Abdelkrim Harchaoui, ancien ministre des finances et dirigeant du RND, critique les avantages sans contrepartie concédés au patronat, mais aussi les subventions généralisées, qu’il considère comme une « aberration ».
Les patrons algériens sont trop gâtés. Ils bénéficient de trop de facilités, sans arriver à des résultats probants. Le propos n’est pas celui d’un militant d’extrême-gauche ou d’un opposant, mais celui d’un austère ancien membre du gouvernement, M. Abdelkrim Harchaoui. Celui-ci est un dirigeant du RND, qui a fait toute sa carrière à l’ombre du pouvoir. Il a notamment été ministre des finances, et il est considéré comme un proche de l’ancien premier ministre Ahmed Ouyahia.
Développant un discours à contre-courant de celui en vigueur actuellement, M. Harchaoui affirme, dans une interview au journal El-Watan, que « malheureusement », les gouvernements successifs ont « accordé trop d’exonérations et de réductions fiscales aux entreprises. Il est peut-être temps de faire un bilan de cette politique », dit-il. Depuis 1991, « nous continuons à répondre favorablement aux demandes du patronat, sans trop se demander si cela en vaut la peine. Il est temps de se poser la question sur la pertinence de ces aides qui n’ont pas eu beaucoup d’incidence sur la croissance économique ou sur la création d’emplois », a ajouté M. Harchaoui, qui appelle à « séparer les bons investisseurs des fraudeurs ». Il dresse aussi un sombre tableau de la situation économique du pays. « La situation de l’Algérie est cauchemardesque, car elle dépend des quantités et du prix des hydrocarbures exportés et, en parallèle, des marchés extérieurs pour ses approvisionnements ».

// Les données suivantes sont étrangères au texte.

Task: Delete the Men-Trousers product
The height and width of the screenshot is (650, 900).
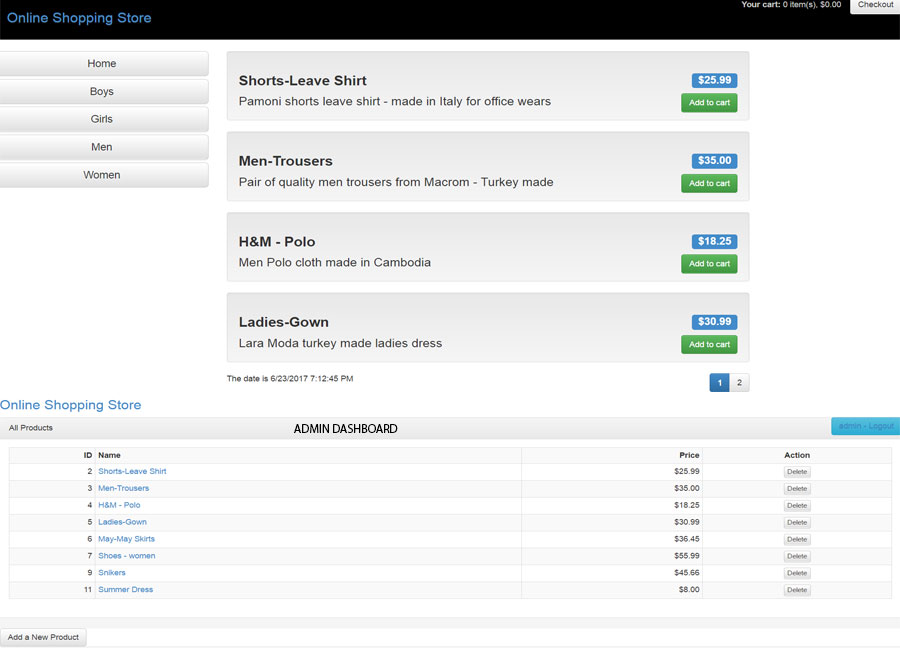Action: point(796,489)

Une « aberration » nommée subventions
M. Harchaoui critique aussi les méthodes dont sont gérées les subventions, dont il ne conteste cependant pas le principe. Pour lui, « toutes les subventions, quand elles ne ciblent pas les catégories sociales qui en ont le plus besoin, peuvent être considérées comme du gaspillage ». Il estime ainsi que le soutien des prix « profite à ceux qui ont des difficultés, mais également à ceux qui sont détenteurs d’immenses capitaux. Cela me paraît une aberration. Cette stratégie a favorisé tous les dysfonctionnements et les dérèglements du marché à travers des fraudes multiples », dit-il, tout en soutenant que les subventions « étaient nécessaires pour maintenir la stabilité et la cohésion sociale ».

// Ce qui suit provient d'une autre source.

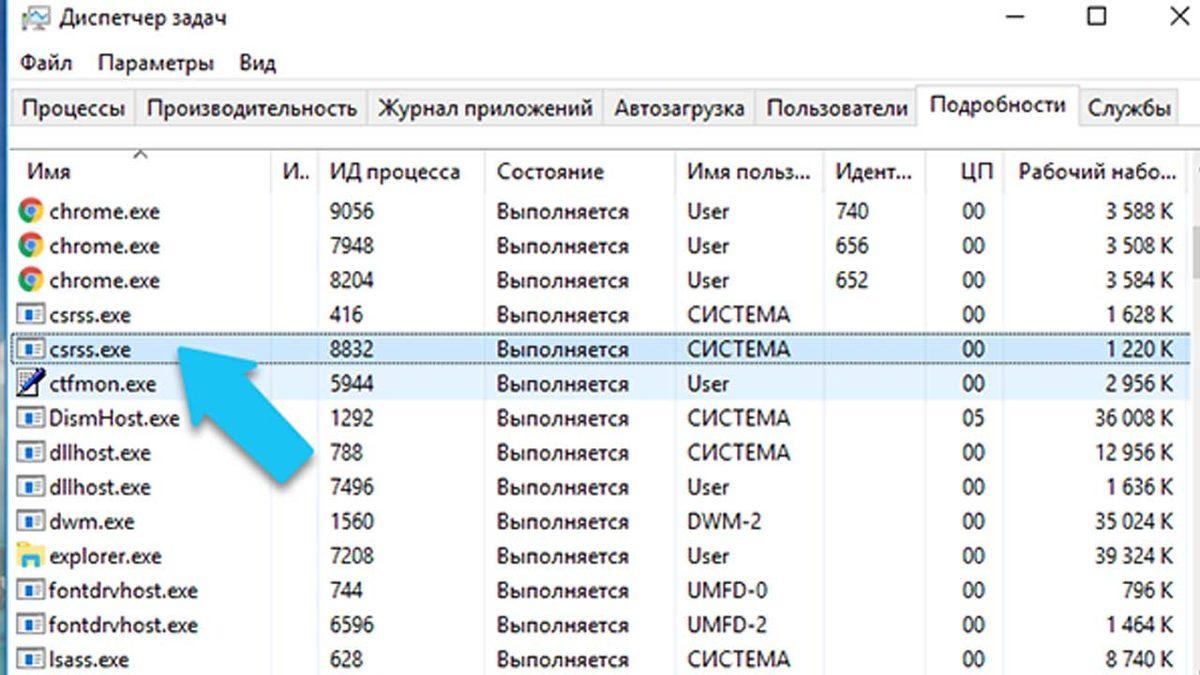Click the lsass.exe process icon
The image size is (1200, 675).
tap(30, 659)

Il a également un point de vue tranché sur l’adhésion de l’Algérie à l’Organisation mondiale du commerce (OMC). Interrogé s’il est favorable à ce choix, il déclare, catégorique : « Non, en l’état actuel de l’économie nationale. Le niveau de compétitivité de nos entreprises est tellement insuffisant » qu’il ne pourrait « permettre à nos entreprises de survivre. Aujourd’hui, les entreprises nationales ne peuvent pas tenir face aux produits importés. Le premier des secteurs qui fera les frais de cette adhésion est le secteur agricole. Des millions de familles et des milliers de travailleurs seraient directement touchés par cette ouverture », dit-il en forme de mise en garde.
Réformes ratées
M. Harchaoui fait par ailleurs un bilan très critique de l’action économique du gouvernement, bien que le RND a dirigé ou fait partie de toutes les coalitions gouvernementales depuis bientôt vingt ans. Il déplore que l’Algérie ait « raté la réforme de l’administration et celle de notre système de régulation économique ». Selon lui, « la réforme bancaire n’a pas bénéficié de toute l’attention voulue ».

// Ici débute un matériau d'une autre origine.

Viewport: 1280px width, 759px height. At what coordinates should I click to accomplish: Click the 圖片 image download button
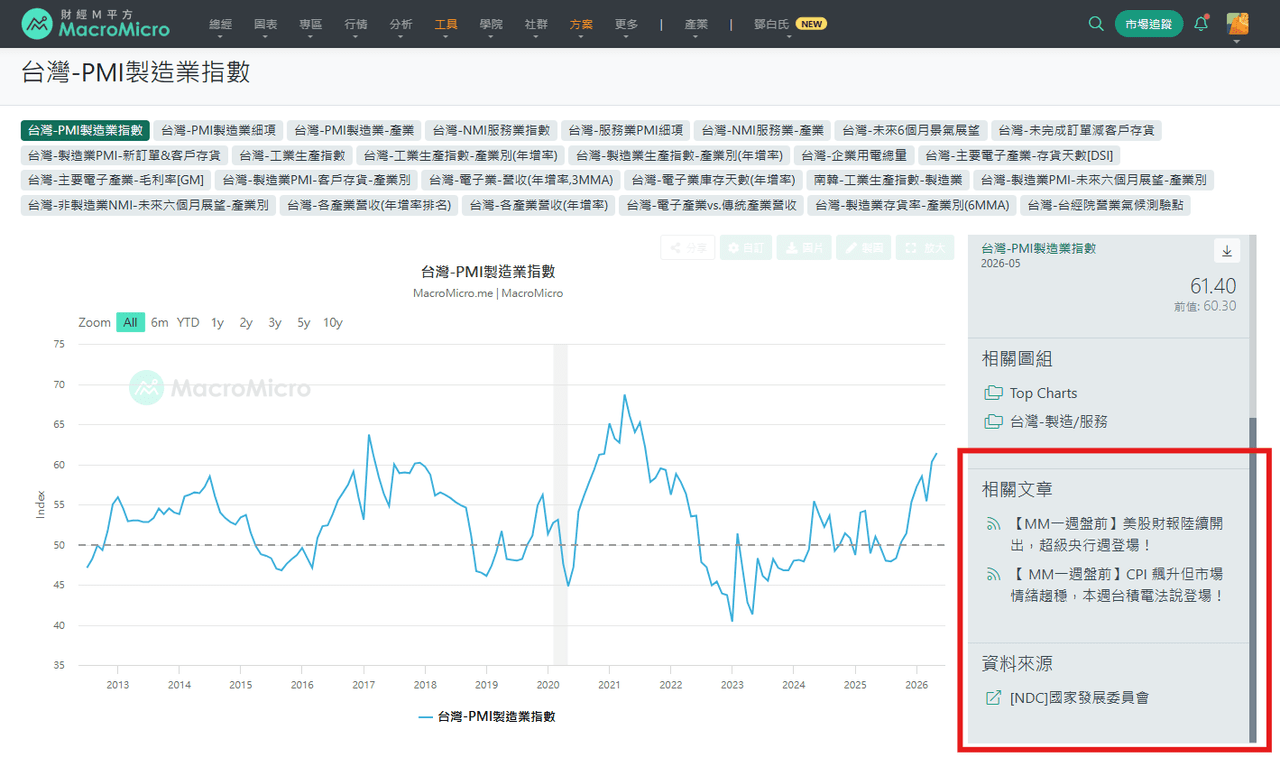[x=804, y=248]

Ce discours tranché sur l’économie tranche toutefois avec les déclarations sur le plan politique. Le gouvernement est-il en campagne électorale ? « Je ne pense pas », répond M. Harchaoui, qui refuse de se prononcer sur un éventuel quatrième mandat du président Abdelaziz Bouteflika, affirmant simplement : « accordons-lui encore du temps pour se prononcer ». Il reste aussi très évasif concernant le sort de l’ancien président du RND, M. Ouyahia, éjecté par un mouvement de fronde début 2013. « Il lui appartient de décider de son avenir », dit-il prudemment.